TALEBİ GÖREN DOLAR YÜKSELİYOR
Bu yıl 60 milyar dolar dış borç ödemesi yapacak olan özel sektörün döviz talebi gitgide büyüyor. Geçtiğimiz gün Merkez Bankasının 500 milyon dolarlık döviz ihalesine 1,2 milyar dolarlık talep gelmiş. Piyasanın ihtiyacını karşılamak için dünkü ihalede bu rakamı 1 milyar dolara yükselten kurum bu defa da 1 milyar 930 milyon dolarlık taleple karşı karşıya kaldı. Yüksek talep nedeniyle kurumun örtülü faiz artırım hamlesine rağmen yükselen dolar ise gün içinde 3,91 lirayı gördü. Piyasada döviz talebinin sadece özel sektör kaynaklı olduğunu belirten uzmanlar, 20 Ocak haftası verilerine göre yabancı para cinsinden mevduatların yüzde 1 oranında azaldığını, vatandaşların dolara talep göstermediğini ifade ediyor.

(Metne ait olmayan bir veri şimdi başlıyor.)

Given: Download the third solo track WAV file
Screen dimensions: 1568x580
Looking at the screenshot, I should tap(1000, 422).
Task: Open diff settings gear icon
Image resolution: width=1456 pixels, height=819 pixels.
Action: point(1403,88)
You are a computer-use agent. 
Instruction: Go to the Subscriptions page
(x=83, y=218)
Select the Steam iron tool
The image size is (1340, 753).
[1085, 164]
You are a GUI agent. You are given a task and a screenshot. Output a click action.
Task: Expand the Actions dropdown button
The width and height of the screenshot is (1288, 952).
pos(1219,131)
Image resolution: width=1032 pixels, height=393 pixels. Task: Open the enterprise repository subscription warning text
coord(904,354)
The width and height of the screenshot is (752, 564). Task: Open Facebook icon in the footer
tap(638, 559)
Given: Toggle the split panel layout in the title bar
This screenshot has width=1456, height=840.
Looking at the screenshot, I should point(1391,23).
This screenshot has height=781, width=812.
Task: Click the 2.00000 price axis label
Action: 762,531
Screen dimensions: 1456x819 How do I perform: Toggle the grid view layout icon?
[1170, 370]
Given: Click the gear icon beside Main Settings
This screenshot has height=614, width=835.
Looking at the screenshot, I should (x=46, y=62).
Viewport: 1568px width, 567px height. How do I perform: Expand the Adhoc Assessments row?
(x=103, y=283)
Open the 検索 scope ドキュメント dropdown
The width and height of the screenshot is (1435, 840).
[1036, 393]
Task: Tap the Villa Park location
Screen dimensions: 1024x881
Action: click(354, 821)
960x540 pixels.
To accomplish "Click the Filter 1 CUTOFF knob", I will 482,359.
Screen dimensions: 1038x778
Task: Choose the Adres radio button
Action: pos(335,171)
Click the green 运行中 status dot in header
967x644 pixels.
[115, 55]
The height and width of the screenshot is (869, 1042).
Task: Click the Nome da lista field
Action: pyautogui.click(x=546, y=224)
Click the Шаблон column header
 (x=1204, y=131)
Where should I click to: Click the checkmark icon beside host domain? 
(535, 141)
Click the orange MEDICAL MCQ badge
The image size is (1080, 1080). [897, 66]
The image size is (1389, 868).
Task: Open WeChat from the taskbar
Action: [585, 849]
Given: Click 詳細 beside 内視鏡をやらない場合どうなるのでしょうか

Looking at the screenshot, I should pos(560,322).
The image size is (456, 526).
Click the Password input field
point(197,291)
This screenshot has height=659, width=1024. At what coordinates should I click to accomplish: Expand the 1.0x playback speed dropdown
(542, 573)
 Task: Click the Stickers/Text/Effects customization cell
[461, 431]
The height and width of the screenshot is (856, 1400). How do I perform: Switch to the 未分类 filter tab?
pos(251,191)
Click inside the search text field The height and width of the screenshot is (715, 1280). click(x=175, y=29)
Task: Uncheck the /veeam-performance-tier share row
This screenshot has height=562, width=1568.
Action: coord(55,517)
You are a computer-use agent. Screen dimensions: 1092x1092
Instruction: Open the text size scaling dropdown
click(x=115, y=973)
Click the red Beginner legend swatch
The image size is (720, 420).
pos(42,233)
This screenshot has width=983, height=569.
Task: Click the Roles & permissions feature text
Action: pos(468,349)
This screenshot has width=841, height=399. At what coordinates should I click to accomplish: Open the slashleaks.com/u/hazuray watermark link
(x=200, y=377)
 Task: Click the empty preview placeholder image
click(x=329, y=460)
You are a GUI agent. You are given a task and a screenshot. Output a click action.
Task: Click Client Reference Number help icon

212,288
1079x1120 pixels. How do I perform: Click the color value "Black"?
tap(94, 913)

TEKE DÖNÜP İLETİŞİMİ İYİ KURMALIYIZ
Para Politikası Kurulu (PPK) toplanmadan, likidite yönetiminin para politikasının omurgası haline geldiğini kaydeden Yılmaz, bunun yanlış olduğunu aktardı. Yılmaz, bandın dövizdeki etkilere cevap verebilmek için ortaya konulduğunu belirterek, şunları söyledi: “Basmadığımız yabancı para üzerinden ve kendimizi çok fazla üretmediğimiz altın üzerinden para politikası yürütür hale geldik. Yapılması gereken şey, tek bir para politikası faizine dönüp bunun iletişimini iyi kurmalıyız. Dolayısıyla para politikasının enflasyon düşürülerek yabancının parası üzerinden değil, TL’nin maliyeti üzerinden yürütülmesinin yolları aranmalıdır.”